Era en Estados Unidos durante la segunda guerra mundial, y era un botón de rosa lleno de vida, pugnando por abrirse y llegar al máximo de su belleza. La familia Ninomiya, familia japonesa, derramó lágrimas de gratitud.
Conrad Holster, vecino de la familia en las cercanías de San Francisco, California, la había cultivado para darles la bienvenida. Y no sólo había cultivado esa rosa, sino que había cuidado del vivero de los Ninomiya durante los cuatro años que habían pasado en el campo de concentración.
La familia japonesa había comprado tierras cerca de San Francisco. Junto con su vecino, Conrad Holster, un norteamericano, habían cultivado rosas. Cuando estalló la guerra, los japoneses fueron internados en campos de concentración. Conrad, el vecino, cuidó como propio el vivero de ellos.
Lo que hizo de esa rosa todo un símbolo es que floreció en el tiempo en que el Japón había bombardeado a Pearl Harbor, puerto de la ciudad de Honolulu, y la familia Ninomiya era una de muchas familias japonesas bajo sospecha, lamentablemente odiadas por los norteamericanos. Pero este vecino vio más allá de su raza, su cultura y su religión.
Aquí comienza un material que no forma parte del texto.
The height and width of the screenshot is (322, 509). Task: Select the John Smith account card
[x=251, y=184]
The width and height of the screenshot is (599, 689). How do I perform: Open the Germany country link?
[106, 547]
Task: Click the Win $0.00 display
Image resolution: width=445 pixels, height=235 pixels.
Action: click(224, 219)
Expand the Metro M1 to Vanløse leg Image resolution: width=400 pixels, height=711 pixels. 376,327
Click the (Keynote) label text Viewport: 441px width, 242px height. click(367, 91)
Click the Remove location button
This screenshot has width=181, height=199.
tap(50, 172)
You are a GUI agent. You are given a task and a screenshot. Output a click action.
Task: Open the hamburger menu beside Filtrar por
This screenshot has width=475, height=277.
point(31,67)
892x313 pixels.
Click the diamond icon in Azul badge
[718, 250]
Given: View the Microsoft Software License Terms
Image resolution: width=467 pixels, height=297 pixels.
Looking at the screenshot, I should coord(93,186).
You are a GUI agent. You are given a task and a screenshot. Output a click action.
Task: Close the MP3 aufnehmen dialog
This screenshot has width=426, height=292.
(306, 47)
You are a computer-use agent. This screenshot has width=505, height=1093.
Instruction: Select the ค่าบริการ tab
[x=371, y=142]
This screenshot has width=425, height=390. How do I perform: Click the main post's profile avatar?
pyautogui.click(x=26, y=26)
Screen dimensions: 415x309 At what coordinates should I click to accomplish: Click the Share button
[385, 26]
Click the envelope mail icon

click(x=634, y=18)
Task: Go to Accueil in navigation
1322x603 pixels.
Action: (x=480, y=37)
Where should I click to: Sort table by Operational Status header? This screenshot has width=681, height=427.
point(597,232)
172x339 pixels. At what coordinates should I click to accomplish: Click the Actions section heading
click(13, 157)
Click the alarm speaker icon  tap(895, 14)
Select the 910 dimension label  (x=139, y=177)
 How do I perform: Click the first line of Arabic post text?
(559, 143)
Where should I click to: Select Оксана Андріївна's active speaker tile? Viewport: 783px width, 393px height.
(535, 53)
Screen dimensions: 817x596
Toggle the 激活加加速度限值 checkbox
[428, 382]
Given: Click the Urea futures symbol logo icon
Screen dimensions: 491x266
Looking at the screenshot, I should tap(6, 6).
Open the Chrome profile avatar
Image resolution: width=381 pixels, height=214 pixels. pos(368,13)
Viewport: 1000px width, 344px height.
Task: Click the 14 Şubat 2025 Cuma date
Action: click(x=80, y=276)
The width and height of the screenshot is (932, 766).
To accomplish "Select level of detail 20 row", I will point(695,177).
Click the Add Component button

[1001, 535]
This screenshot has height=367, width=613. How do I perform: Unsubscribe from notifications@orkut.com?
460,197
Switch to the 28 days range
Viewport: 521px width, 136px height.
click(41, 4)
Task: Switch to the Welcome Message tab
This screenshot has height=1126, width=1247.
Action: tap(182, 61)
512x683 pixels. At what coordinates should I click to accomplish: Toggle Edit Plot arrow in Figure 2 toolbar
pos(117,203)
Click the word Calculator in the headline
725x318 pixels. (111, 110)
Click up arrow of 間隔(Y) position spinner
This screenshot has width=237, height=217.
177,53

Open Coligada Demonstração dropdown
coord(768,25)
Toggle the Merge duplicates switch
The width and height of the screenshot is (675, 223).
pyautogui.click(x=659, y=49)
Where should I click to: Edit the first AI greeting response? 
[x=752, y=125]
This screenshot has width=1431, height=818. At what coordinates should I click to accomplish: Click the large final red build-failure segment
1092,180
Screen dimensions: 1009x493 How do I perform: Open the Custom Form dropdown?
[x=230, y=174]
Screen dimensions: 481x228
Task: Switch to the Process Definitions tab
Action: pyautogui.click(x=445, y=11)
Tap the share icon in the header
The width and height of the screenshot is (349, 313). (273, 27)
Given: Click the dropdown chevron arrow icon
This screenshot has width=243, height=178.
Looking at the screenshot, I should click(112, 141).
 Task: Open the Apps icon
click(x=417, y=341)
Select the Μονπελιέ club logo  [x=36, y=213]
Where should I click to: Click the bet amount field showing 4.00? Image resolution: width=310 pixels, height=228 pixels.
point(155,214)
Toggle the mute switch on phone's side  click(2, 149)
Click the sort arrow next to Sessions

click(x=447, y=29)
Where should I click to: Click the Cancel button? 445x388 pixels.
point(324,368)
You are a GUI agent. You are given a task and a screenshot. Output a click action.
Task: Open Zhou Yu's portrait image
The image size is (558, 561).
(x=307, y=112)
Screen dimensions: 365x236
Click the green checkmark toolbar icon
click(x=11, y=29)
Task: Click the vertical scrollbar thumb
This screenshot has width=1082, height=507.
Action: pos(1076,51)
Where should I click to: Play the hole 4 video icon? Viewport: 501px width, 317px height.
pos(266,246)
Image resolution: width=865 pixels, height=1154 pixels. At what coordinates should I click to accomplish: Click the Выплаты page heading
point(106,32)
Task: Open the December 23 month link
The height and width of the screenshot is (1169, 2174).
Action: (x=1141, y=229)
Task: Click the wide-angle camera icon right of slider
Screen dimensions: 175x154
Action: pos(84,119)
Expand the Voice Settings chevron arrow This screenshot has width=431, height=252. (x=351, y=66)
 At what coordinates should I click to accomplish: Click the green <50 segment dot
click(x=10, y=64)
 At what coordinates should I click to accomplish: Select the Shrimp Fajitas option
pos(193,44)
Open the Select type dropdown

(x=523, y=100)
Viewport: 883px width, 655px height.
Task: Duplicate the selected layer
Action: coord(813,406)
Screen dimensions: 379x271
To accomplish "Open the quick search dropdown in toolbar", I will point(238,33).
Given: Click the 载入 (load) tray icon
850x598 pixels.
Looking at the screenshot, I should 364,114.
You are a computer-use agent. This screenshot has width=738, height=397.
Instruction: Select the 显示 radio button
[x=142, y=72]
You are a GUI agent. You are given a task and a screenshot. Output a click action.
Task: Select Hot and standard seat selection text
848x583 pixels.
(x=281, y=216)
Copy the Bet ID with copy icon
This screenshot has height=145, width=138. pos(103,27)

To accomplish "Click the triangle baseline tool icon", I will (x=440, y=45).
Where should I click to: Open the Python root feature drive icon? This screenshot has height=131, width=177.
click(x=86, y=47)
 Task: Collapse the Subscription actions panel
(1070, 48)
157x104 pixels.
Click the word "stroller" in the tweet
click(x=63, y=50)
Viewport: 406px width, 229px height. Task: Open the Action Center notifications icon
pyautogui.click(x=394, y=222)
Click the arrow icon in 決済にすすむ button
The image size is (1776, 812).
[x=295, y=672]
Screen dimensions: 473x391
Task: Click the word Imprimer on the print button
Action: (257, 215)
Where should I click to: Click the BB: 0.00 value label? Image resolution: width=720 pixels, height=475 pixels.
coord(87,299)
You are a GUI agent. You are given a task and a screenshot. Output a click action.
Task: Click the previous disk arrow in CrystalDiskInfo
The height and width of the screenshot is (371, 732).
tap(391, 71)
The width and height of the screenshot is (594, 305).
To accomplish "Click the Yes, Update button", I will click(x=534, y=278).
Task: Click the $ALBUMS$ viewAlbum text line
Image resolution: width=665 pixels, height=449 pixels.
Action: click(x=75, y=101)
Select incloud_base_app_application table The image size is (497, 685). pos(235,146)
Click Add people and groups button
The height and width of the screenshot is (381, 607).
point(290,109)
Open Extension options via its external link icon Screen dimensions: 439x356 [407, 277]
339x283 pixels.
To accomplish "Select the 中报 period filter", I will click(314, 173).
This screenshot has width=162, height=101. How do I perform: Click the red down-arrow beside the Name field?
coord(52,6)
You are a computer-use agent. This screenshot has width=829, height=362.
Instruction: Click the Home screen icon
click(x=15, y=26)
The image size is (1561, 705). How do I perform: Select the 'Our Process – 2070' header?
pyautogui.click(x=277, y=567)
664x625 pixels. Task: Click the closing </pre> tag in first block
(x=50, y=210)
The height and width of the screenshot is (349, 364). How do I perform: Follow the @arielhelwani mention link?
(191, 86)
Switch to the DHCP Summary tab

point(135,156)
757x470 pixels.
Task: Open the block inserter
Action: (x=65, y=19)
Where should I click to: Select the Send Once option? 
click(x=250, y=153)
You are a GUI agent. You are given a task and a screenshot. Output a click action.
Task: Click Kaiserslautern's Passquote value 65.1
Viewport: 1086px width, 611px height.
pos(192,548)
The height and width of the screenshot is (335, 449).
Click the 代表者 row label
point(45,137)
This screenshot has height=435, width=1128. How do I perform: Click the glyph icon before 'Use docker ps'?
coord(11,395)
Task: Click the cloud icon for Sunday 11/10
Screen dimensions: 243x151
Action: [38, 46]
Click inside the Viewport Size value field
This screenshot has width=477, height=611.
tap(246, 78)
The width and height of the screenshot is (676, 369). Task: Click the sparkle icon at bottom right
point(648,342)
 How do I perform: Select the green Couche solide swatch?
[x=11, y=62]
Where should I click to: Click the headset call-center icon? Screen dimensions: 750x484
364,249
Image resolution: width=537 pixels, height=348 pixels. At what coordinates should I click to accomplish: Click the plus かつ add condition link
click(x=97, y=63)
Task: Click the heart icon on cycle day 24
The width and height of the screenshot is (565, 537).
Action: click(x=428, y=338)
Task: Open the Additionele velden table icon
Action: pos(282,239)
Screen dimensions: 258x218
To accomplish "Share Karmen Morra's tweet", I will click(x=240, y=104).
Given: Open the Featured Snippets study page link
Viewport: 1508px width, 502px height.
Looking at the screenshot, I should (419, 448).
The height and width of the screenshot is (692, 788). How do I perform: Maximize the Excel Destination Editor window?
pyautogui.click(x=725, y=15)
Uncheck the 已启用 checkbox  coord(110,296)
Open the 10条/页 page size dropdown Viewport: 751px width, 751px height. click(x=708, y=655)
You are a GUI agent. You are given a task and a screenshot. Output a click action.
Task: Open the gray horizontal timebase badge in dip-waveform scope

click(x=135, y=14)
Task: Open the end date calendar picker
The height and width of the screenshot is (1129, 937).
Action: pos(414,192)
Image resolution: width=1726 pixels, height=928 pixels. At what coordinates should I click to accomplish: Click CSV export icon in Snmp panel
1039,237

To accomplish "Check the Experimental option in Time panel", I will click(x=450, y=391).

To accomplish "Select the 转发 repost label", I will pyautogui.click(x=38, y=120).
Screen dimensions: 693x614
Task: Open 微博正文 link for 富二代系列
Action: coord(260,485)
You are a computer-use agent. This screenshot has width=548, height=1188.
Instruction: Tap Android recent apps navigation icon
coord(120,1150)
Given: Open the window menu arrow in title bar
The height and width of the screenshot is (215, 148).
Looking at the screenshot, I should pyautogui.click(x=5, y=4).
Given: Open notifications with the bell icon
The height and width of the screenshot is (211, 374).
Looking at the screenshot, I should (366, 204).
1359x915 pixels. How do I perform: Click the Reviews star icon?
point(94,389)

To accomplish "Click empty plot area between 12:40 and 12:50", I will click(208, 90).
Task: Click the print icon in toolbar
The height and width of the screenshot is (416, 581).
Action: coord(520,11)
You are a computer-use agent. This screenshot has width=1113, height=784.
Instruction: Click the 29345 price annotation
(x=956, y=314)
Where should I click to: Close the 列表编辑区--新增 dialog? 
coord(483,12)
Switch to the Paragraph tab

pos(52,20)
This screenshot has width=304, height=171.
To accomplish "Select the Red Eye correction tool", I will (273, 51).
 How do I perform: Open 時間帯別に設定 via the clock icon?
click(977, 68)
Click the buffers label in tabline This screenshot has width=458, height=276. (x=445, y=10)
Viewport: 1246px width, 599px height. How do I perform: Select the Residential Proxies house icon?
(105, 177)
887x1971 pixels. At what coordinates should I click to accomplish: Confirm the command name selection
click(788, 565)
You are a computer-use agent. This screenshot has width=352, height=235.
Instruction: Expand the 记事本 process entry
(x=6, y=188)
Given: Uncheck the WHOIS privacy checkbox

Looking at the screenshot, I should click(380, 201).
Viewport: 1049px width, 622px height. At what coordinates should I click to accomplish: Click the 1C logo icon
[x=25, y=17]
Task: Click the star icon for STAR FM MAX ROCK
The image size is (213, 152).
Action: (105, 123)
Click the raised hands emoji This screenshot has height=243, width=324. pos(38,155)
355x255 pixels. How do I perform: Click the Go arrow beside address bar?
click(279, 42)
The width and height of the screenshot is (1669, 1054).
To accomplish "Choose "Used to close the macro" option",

«La amistad —dijo alguien metafóricamente— es la rosa con que se enriquece nuestro pobre barro humano.» Y es que la amistad verdadera, cuando es pura y profunda, supera todas las diferencias que nos separan.
El proverbista Salomón expresó algo muy interesante acerca de la amistad: «En todo tiempo ama el amigo, y es como un hermano en tiempo de angustia» (Proverbios 17:17).
Si la amistad que decimos tener distingue entre uno y otro —entre un norteamericano y un japonés, entre un rico y un pobre, entre un letrado y un analfabeto, entre un católico y un protestante—, entonces no es amistad. El que ama sólo a los que están de su lado no tiene más que amor por conveniencia.
Jesucristo dijo: «Ustedes han oído que se dijo: “Ama a tu prójimo y odia a tu enemigo.” Pero yo les digo: Amen a sus enemigos y oren por quienes los persiguen» (Mateo 5:43‑44). Si Cristo exige amor aun hacia el enemigo, ¡cuanto más hacia el que está separado de nosotros sólo por alguna diferencia de opinión!
Si nos falta amor —amor entre esposo y esposa, entre padre e hijo, entre un pueblo y otro, entre una religión y otra—, es porque no tenemos en nosotros el amor puro de Dios. No suframos más con odio. Cristo quiere cambiarnos con su amor.